__INSTRUCTIONS FOR THE TASK__: Within the records, which lines hold the string "agent"? Report each one by copying it.

__Dataset records__:
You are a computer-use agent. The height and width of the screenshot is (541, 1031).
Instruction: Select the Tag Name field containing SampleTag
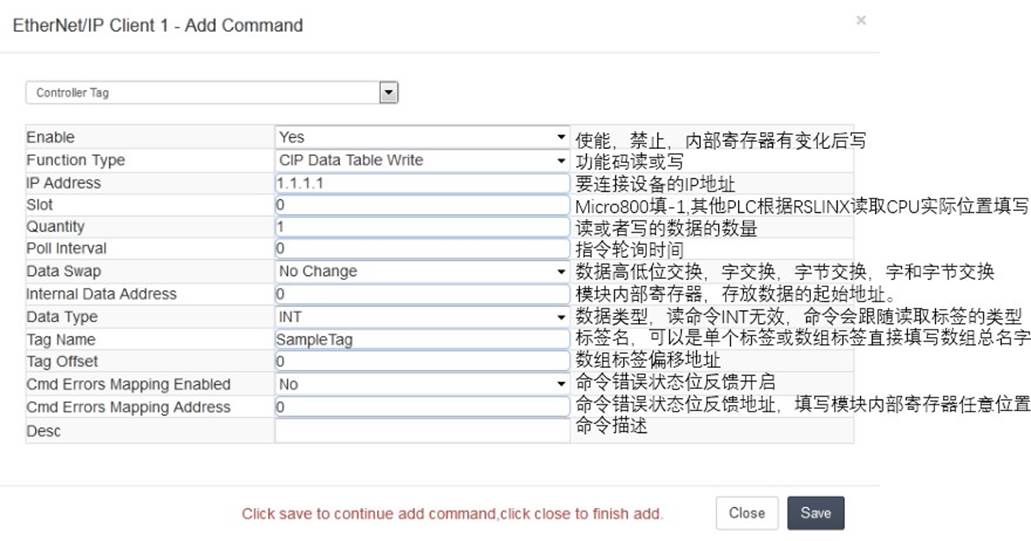pos(422,339)
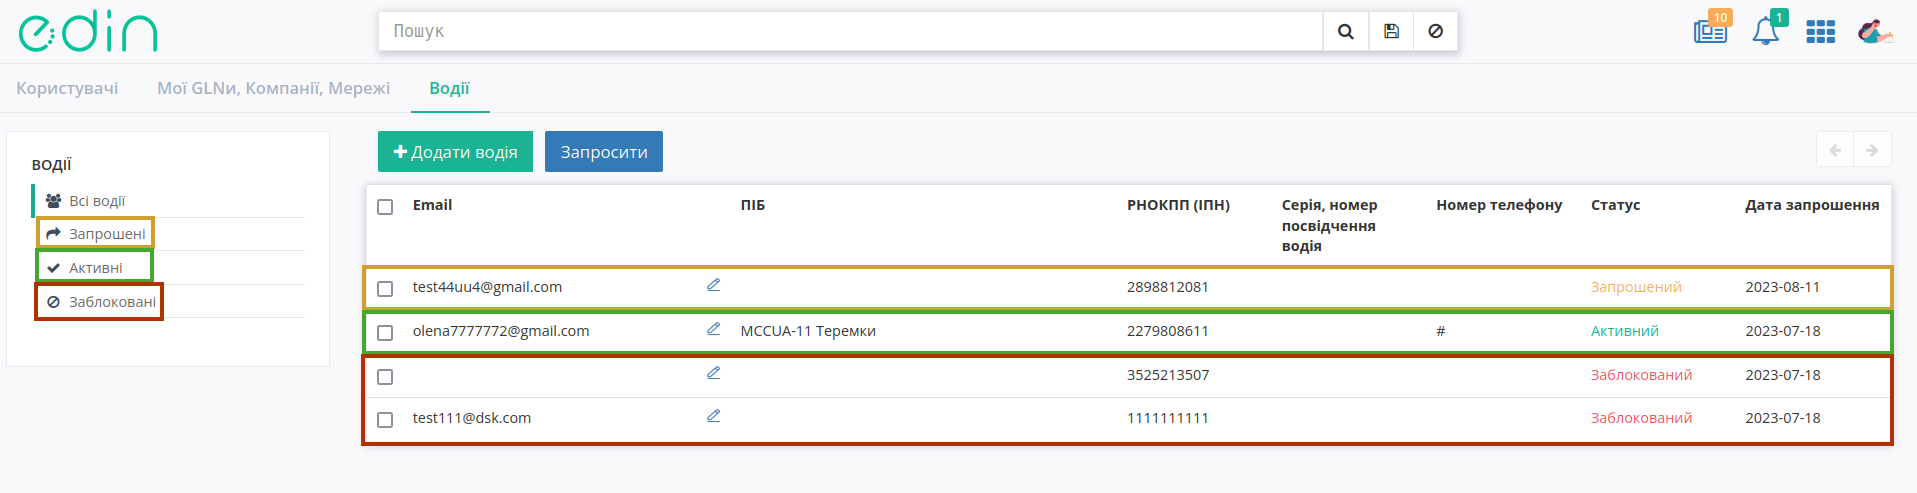Screen dimensions: 1917x493
Task: Open the apps grid icon
Action: [x=1820, y=32]
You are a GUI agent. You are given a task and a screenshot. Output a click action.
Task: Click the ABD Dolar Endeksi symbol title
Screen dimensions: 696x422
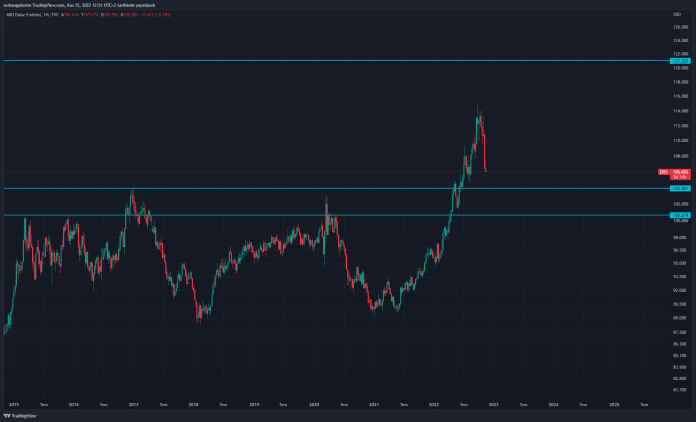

__ANSWER TO THIS TASK__:
You are a computer-use agent. The height and width of the screenshot is (541, 1031).
You are a GUI agent. You are given a task and a screenshot. Output a click action.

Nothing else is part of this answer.